Dwoje funkcjonariuszy z Komendy Powiatowej Policji we Wschowie ewakuowało w czwartek mieszkańców z kamienicy przy ul. Głogowskiej 10, w której wybuchł pożar. Sierżant Aleksandra Hodura i sierżant Denis Tkacz działali wspólnie ze strażakami – na drugim piętrze wyprowadzili mężczyznę z mieszkania, w którym zadymienie było tak gęste, że nie było widać drzwi. Oboje funkcjonariuszy trafiło po akcji do szpitala.
Zgłoszenie do wschowskich służb wpłynęło tuż po 14:30 w czwartek 20 listopada.
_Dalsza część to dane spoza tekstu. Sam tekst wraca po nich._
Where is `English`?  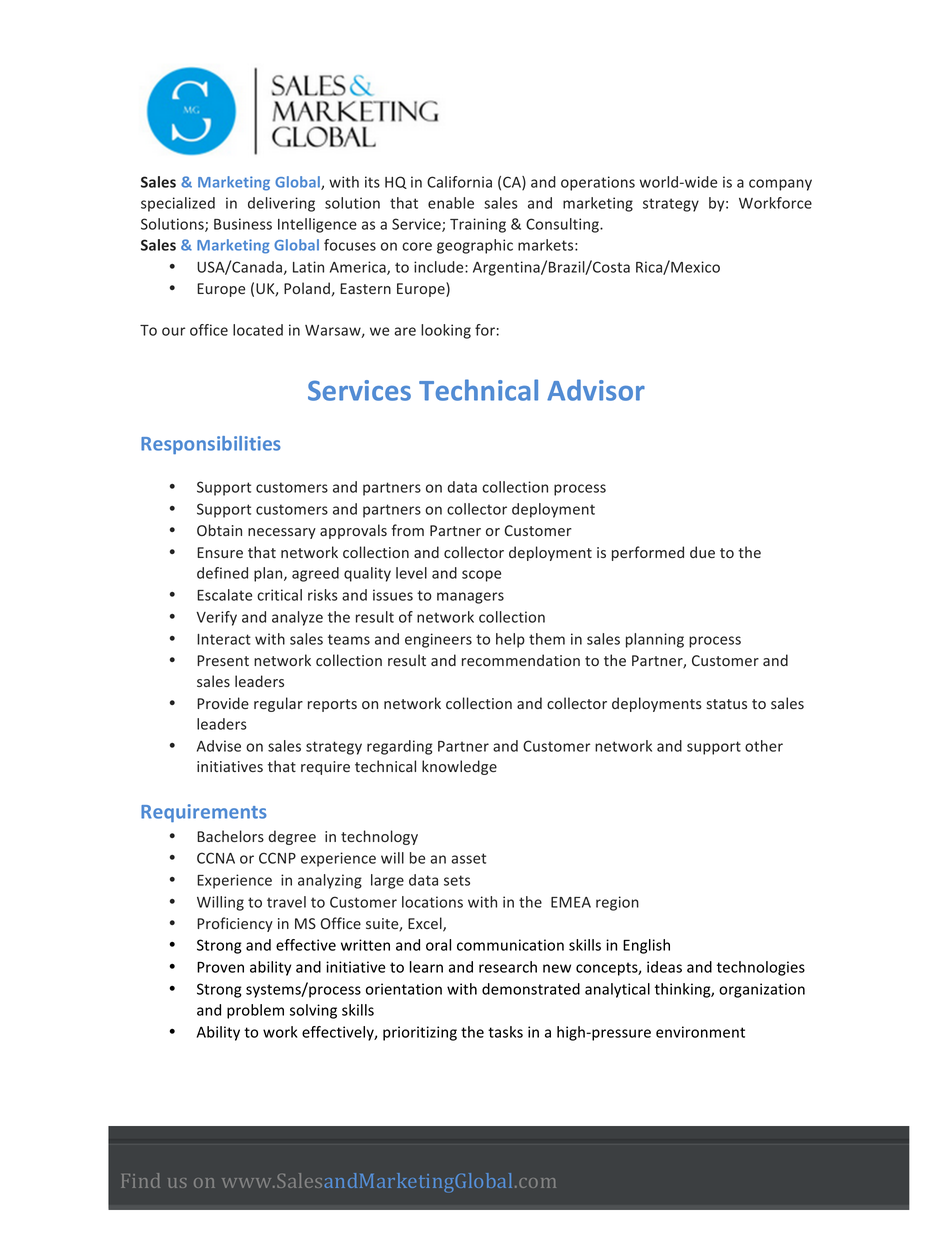
English is located at coordinates (646, 946).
Ogień pojawił się w mieszkaniu na parterze – zaprószenie w salonie spowodowało, że zaczęły płonąć meble. Dym w kilka minut wypełnił klatkę schodową.
Policjanci wspólnie ze strażakami wyprowadzili dwie osoby z pierwszego piętra. Sytuacja skomplikowała się piętro wyżej. W jednym z mieszkań na drugim piętrze zastali dwoje lokatorów. Kobieta mogła sama opuścić lokal. Mężczyzna był bardzo osłabiony – potrzebował pomocy.
– Policjantka podała mężczyźnie ręcznik kuchenny, aby zasłonił sobie usta oraz nos i mógł być bezpiecznie wyprowadzony – relacjonuje Marek Cieślakowski, rzecznik Komendy Powiatowej Policji we Wschowie.
Problem polegał na czym innym. Zadymienie w mieszkaniu osiągnęło taki poziom, że funkcjonariusze nie widzieli wyjścia. Musieli po omacku szukać drzwi. Znaleźli je, wyprowadzili mężczyznę na korytarz, a następnie na zewnątrz budynku.
Po akcji potrzebującym udzielono pomocy medycznej. Mieszkańcom i policjantom podano tlen. Sierżant Hodurę i sierżanta Tkacza przewieziono do szpitala na badania – oboje zostali już wypisani. W sumie hospitalizacji wymagały cztery osoby.
W gaszeniu pożaru przy ul. Głogowskiej 10 uczestniczyło sześć zastępów straży pożarnej: cztery jednostki Państwowej Straży Pożarnej i dwa zastępy OSP. Oprócz policji na miejscu pracowały również pogotowie gazowe i energetyczne. Powiadomiono Wydział Zarządzania Kryzysowego oraz Ośrodek Pomocy Społecznej.